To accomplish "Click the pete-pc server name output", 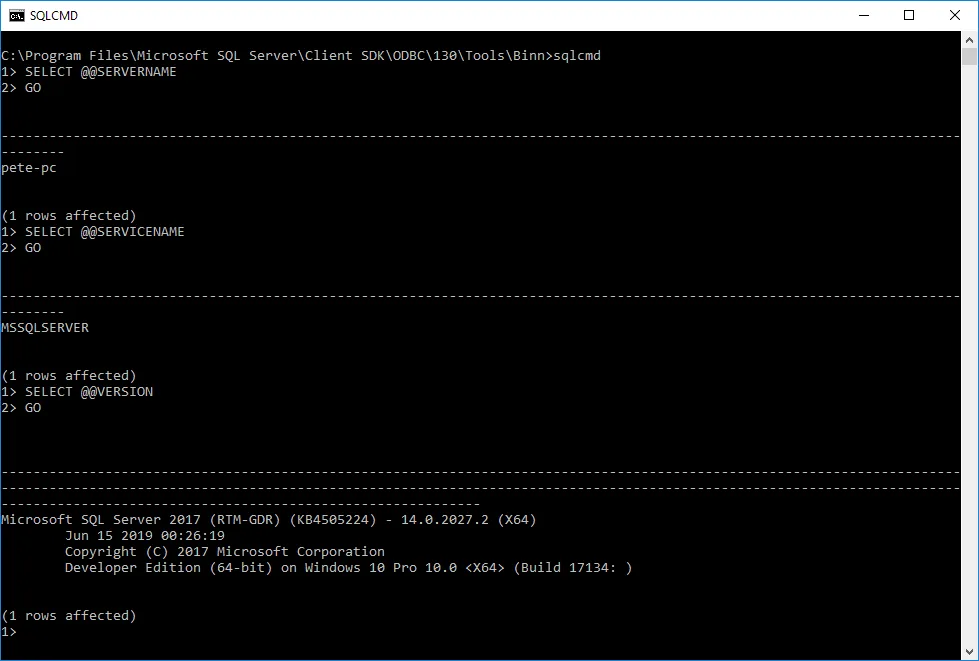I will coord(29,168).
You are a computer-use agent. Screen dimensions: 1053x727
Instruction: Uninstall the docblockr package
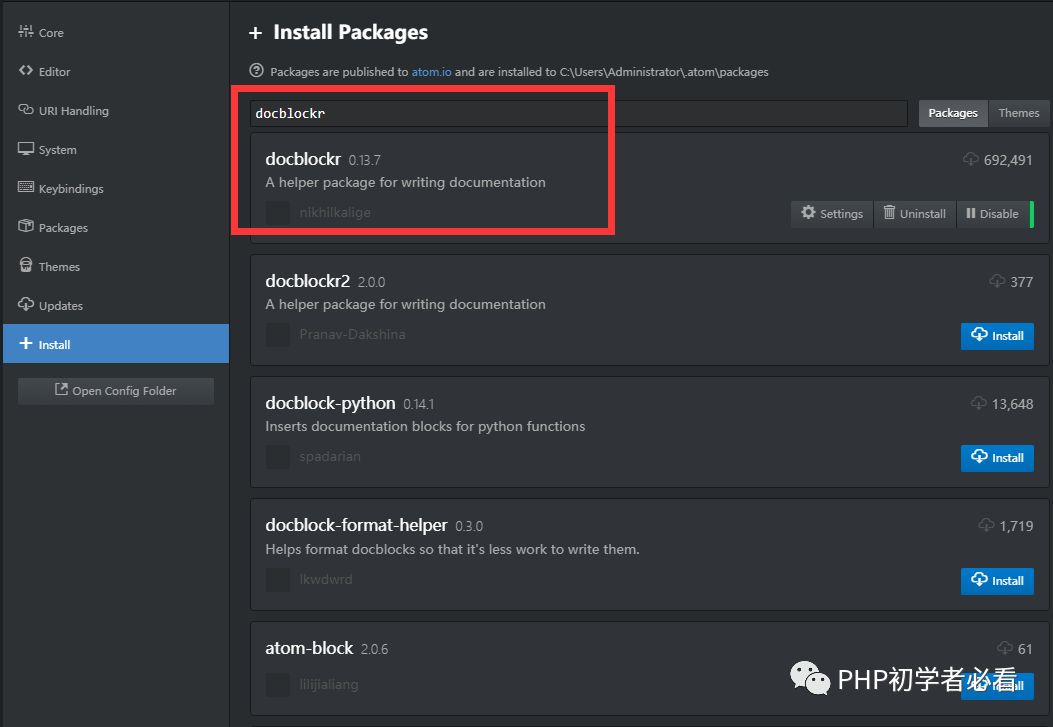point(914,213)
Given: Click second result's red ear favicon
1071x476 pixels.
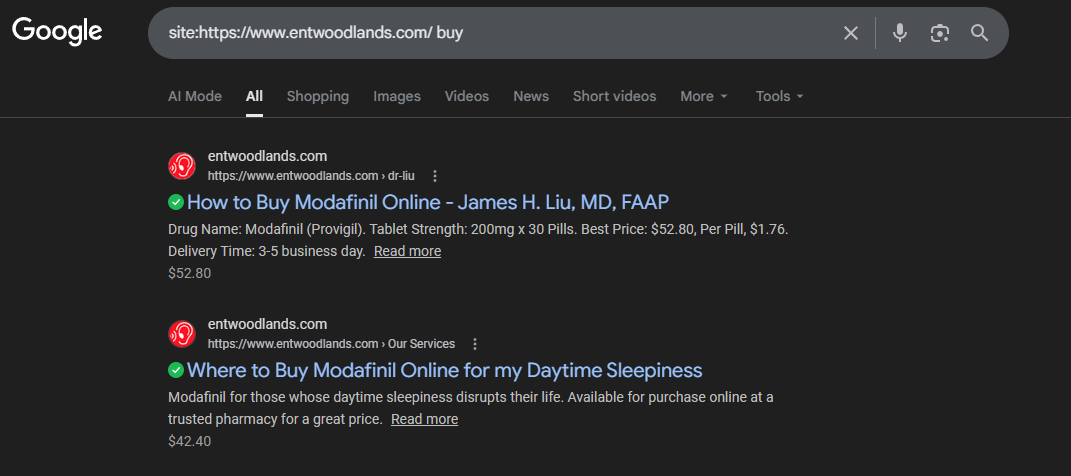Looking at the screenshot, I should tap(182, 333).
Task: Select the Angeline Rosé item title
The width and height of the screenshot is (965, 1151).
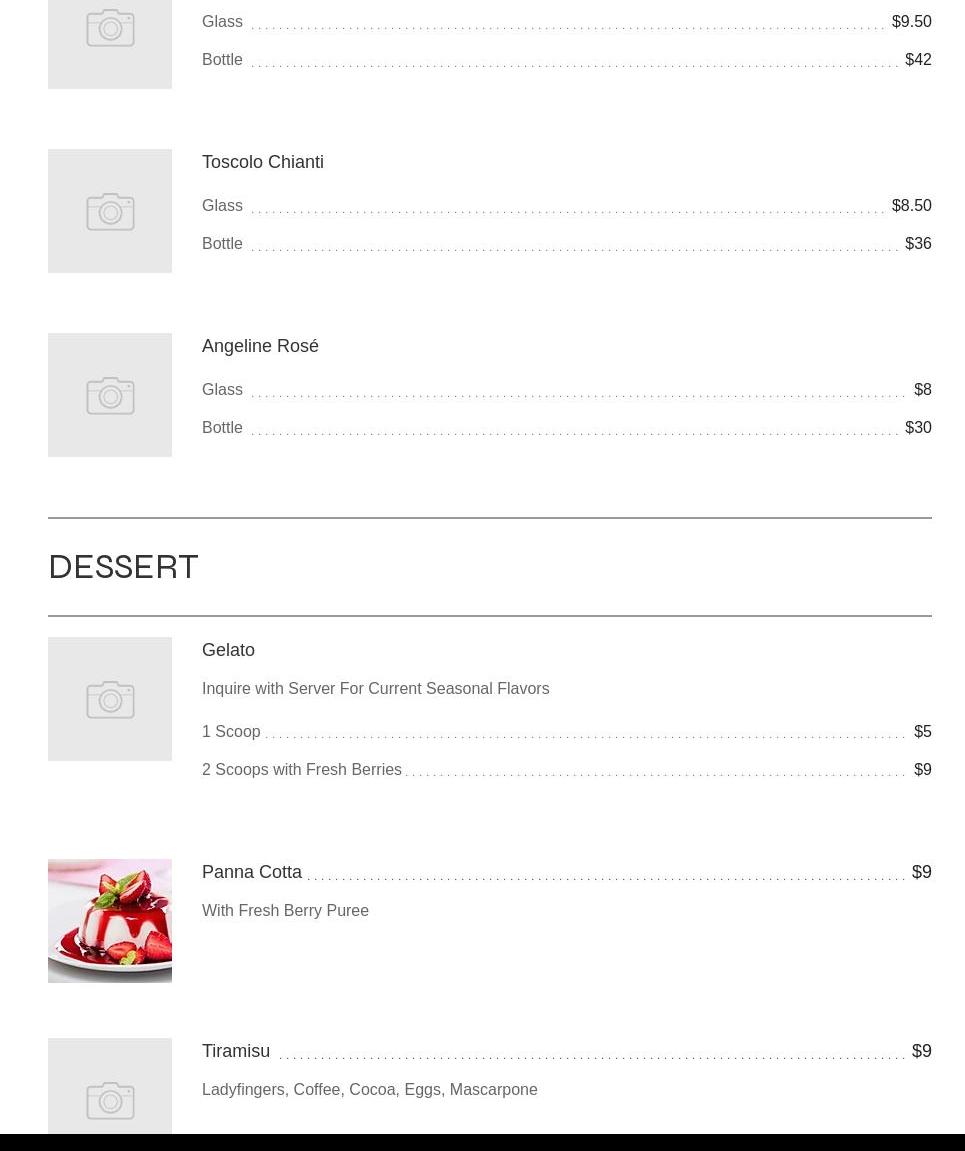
━━━━━━
__TASK GOAL__. Each line from the one that contains "You are a computer-use" to the end of the listing must be quoted exactly; no other line and no picture belongs in the copy.

__SOLUTION TO THIS PROBLEM__.
You are a computer-use agent. Screen dimensions: 1053x727
Instruction: Uninstall the docblockr package
point(914,213)
Given: Click second result's red ear favicon
1071x476 pixels.
Looking at the screenshot, I should tap(182, 333).
Task: Select the Angeline Rosé item title
The width and height of the screenshot is (965, 1151).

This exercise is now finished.